Print back each record unchanged, without pictures.
EXERCISE MATERIALS START
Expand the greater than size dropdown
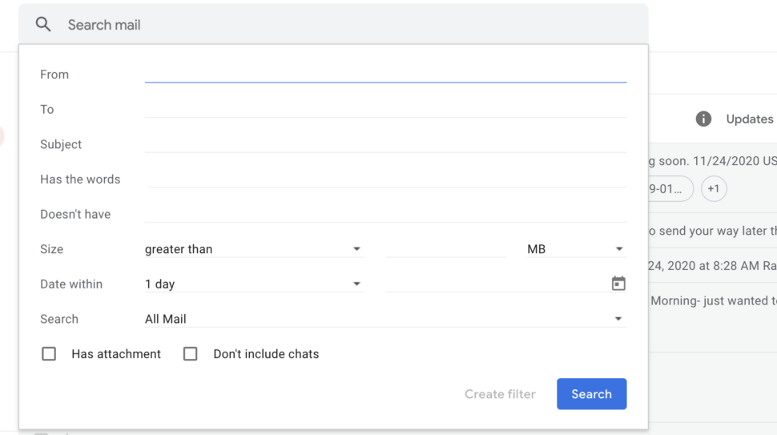click(x=254, y=248)
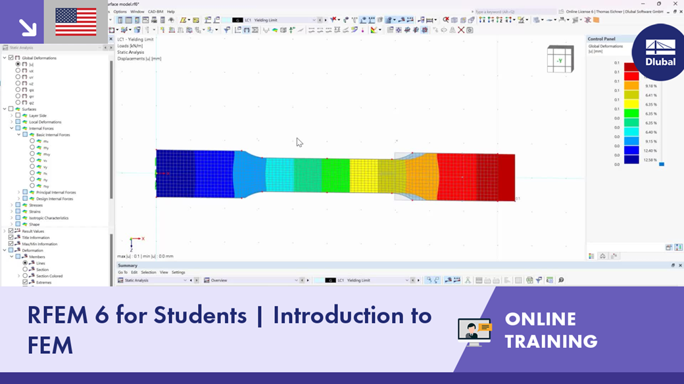Click the US flag language icon
This screenshot has width=684, height=384.
(76, 21)
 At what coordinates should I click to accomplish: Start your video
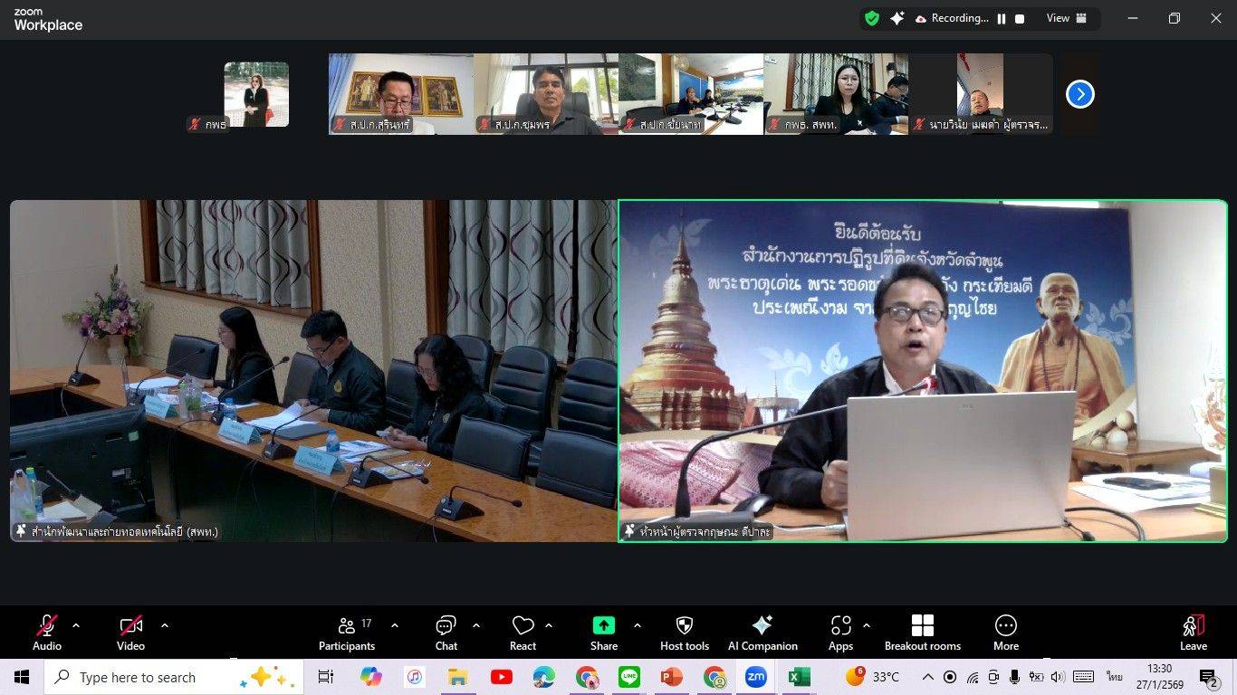129,632
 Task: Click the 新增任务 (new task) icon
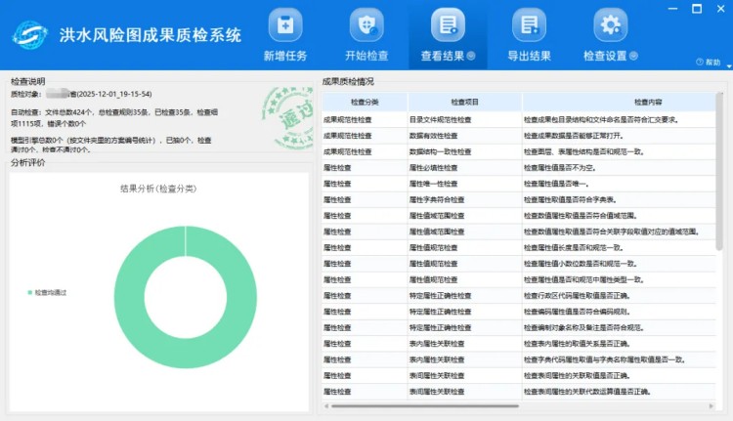(x=285, y=24)
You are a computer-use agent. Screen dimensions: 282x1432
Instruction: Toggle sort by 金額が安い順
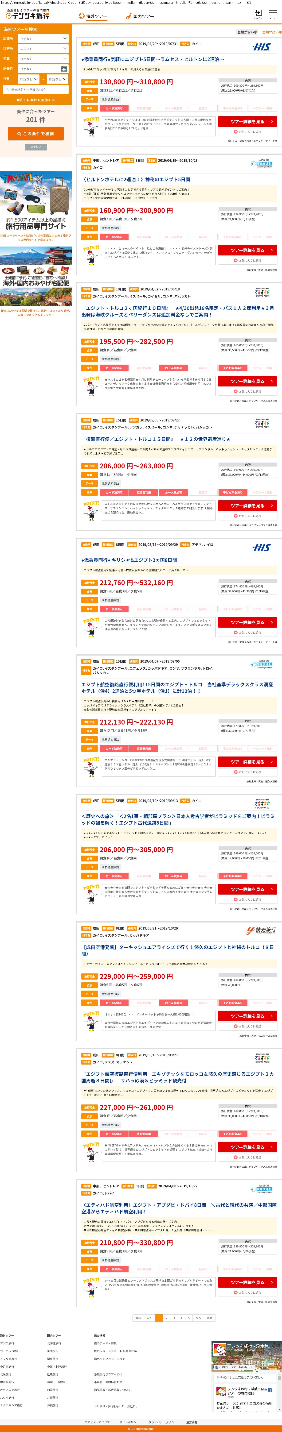(x=248, y=32)
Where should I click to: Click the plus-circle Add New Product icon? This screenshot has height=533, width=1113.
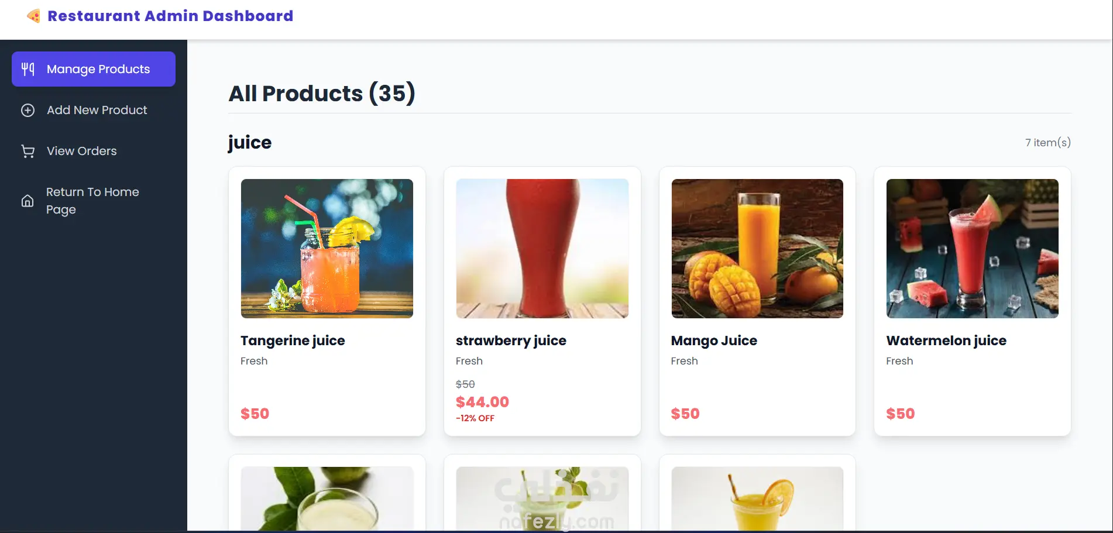click(28, 110)
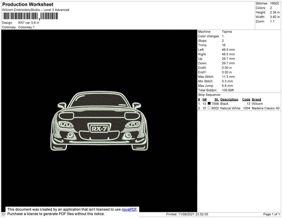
EXERCISE MATERIALS END
THE ANSWER.
Expand the greater than size dropdown
click(x=254, y=248)
Click the US flag language icon
This screenshot has width=684, height=384.
(76, 21)
 At what coordinates should I click to accomplish: Start your video
129,632
 Task: Click the 新增任务 (new task) icon
(x=285, y=24)
You are a computer-use agent. Screen dimensions: 282x1432
Instruction: Toggle sort by 金額が安い順
(x=248, y=32)
Where should I click to: Click the plus-circle Add New Product icon? This screenshot has height=533, width=1113.
click(28, 110)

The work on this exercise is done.